Online Program

332404
Validating the Dasymetric Areal Interpolation Method to Inform Health Policy


Tuesday, November 3, 2015 : 3:10 p.m. - 3:30 p.m.

Chieko Maene, MS, MLIS, Center for Asian Health Equity / Social Sciences Computing Services, University of Chicago, Chicago, IL
Roderick Jones, PhD, MPH, Ann & Robert H. Lurie Children's Hospital of Chicago, Chicago, IL
Emily Laflamme, MPH, Chicago Department of Public Health, Chicago, IL
Adam Pah, PhD, Northwestern University, Chicago, IL
Nyahne Bergeron, MPH, Department of Medicine, Section of General Internal Medicine, University of Chicago, Chicago, IL
Elbert S. Huang, MD, MPH, Biological Sciences Division, Medicine, General Internal Medicine, University of Chicago, Chicago, IL
Monica E. Peek, MD, MPH, Department of Medicine, Section of General Internal Medicine, The University of Chicago, Chicago, IL
Background: Hospitalization rates, particularly for preventable conditions such as diabetes-related limb amputations, are important measures of community health and can directly inform health policy. However, hospital data is not always aggregated in spatial units that are meaningful to policy makers. In Chicago, hospital discharge data are aggregated at the five-digit ZIP Code level, while most policy data are tabulated for census tracts aggregates which uniquely identify 77 neighborhoods in Chicago. Reconciling information tabulated at various geographic levels is a known challenge, and represents potential sources of error in data interpretation.

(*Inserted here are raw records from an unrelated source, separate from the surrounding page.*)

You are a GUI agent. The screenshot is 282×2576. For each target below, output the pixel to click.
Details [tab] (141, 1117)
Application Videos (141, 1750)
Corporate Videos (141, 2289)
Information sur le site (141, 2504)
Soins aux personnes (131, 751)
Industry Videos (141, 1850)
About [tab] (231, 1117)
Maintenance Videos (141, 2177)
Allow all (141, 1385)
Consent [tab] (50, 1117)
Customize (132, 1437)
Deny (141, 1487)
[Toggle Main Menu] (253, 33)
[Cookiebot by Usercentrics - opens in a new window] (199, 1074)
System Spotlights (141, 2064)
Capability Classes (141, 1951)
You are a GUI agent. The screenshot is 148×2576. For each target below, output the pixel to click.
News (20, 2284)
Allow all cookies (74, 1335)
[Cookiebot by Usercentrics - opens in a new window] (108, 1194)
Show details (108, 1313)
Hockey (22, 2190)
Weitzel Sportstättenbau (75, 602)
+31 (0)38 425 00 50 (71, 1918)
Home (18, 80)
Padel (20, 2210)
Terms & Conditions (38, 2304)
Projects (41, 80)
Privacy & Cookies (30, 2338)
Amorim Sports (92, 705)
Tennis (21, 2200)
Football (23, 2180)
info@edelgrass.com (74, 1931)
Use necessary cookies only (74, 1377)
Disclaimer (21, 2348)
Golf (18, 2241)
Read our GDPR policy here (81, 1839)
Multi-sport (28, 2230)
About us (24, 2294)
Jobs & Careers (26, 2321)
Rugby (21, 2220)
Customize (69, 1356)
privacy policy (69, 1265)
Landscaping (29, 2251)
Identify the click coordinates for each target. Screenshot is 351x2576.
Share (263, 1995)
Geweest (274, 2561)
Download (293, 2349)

Methods: To overcome inconsistent spatial units between hospital discharge data and health policy needs in Chicago, we developed and evaluated a dasymetric areal interpolation method, which disaggregates and allocates incidence rates from ZIP Code to Chicago community area. Community level rates of diabetes-related hospitalizations were estimated by allocating the number of hospital discharges associated with diabetes (diagnostic ICD-9 codes 250.00-250.93) of a given ZIP Code to overlapping communities based on proportions within the population. Ancillary data census block data (i.e. age, gender, race) were used to generate population estimates. To evaluate the method’s accuracy, we obtained raw hospital discharges from a single academic medical center in Chicago and compared the actual discharge rates to the estimated discharge rates from the dasymetric areal interpolation method for 77 communities in the city. Statistical significance was measured using a one-tailed Chi-square test with a p-value of 0.05.

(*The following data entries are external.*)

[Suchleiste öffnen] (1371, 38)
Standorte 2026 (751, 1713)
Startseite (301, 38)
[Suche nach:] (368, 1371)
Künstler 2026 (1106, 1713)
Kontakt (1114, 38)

Results: A total of 6,534 diabetes-related hospitalizations occurred during the study period (1/1/09 – 12/31/11). The average patient age was 61 years, and 60.5% were female. An estimated 6,544 hospitalizations were calculated using the dasymetric method, for a difference of 10 persons. Variations between the actual and estimated hospital discharge rates by neighborhoods were not statistically significant, X2(76, N=6,534) = 54, p=0.97.

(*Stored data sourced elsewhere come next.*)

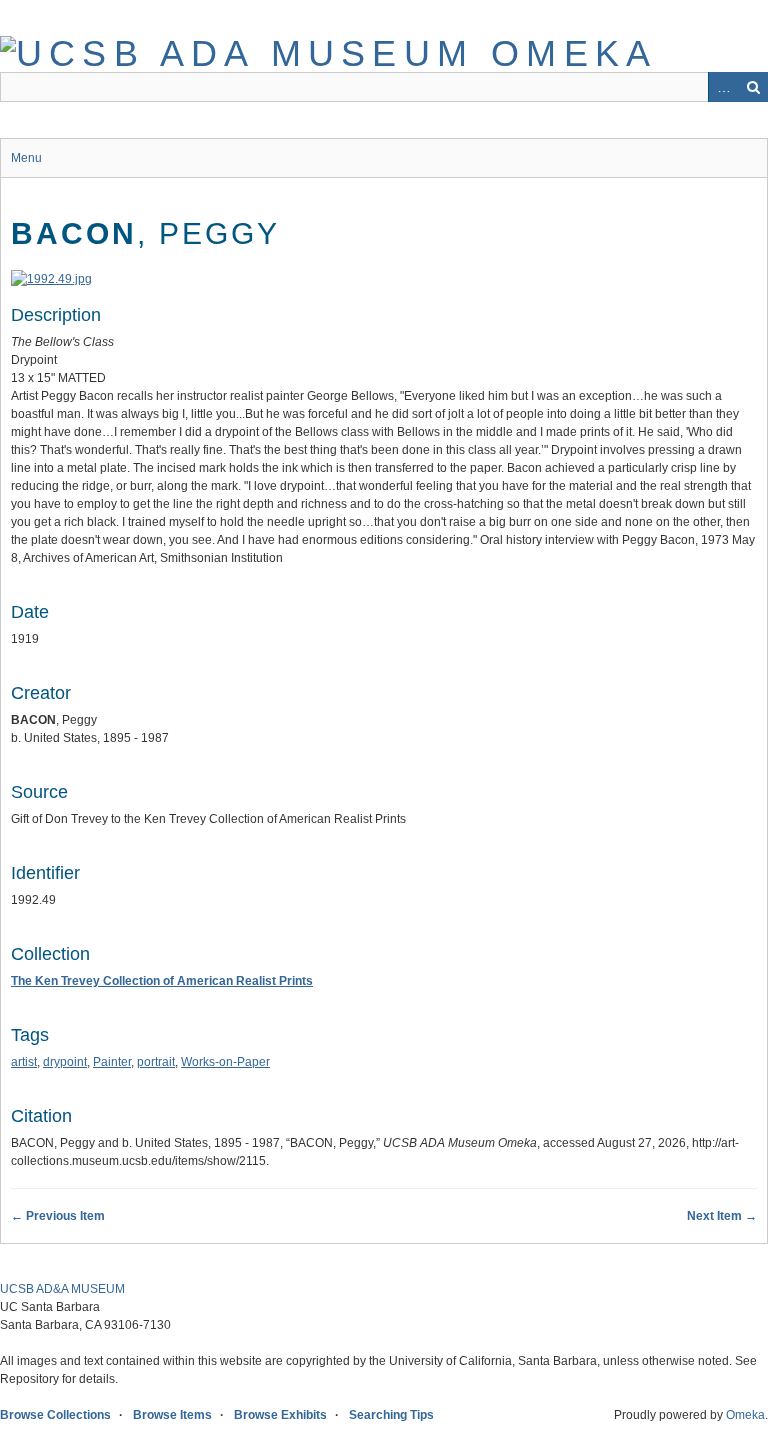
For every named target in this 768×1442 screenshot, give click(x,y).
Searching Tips (391, 1415)
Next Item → (722, 1216)
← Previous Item (58, 1216)
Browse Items (172, 1415)
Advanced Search (723, 87)
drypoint (65, 1062)
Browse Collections (55, 1415)
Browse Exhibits (280, 1415)
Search (753, 87)
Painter (112, 1062)
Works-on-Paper (225, 1062)
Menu (26, 158)
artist (24, 1062)
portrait (156, 1062)
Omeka (745, 1415)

Conclusions: This study shows that the dasymetric areal interpolation method can be a valid means of converting spatial units (e.g. zip codes to neighborhoods) that can make existing health data meaningful to community-level policy makers.

Learning Areas:

Epidemiology
Public health or related public policy
Public health or related research

Learning Objectives:
Define the dasymetric areal interpolation method. Discuss how dasymetric areal interpolation can be used to convert health data between spatial units and directly inform community-level health policy.

Keyword(s): Geographic Information Systems (GIS)

Presenting author's disclosure statement:

Qualified on the content I am responsible for because: I have been a GIS research technician in academia since 2000. My main job is to introduce spatial dimension to research. I also look for new methods/tools to increase productivity. In my current position I am responsible for managing GIS/spatial analysis tasks, GIS instruction and GIS data management. I also provide GIS software support and technical/analytical knowledge regarding GIS to research teams, perform spatial analysis, and develop custom applications/interfaces for GIS data retrieval and analysis.
Any relevant financial relationships? No

I agree to comply with the American Public Health Association Conflict of Interest and Commercial Support Guidelines, and to disclose to the participants any off-label or experimental uses of a commercial product or service discussed in my presentation.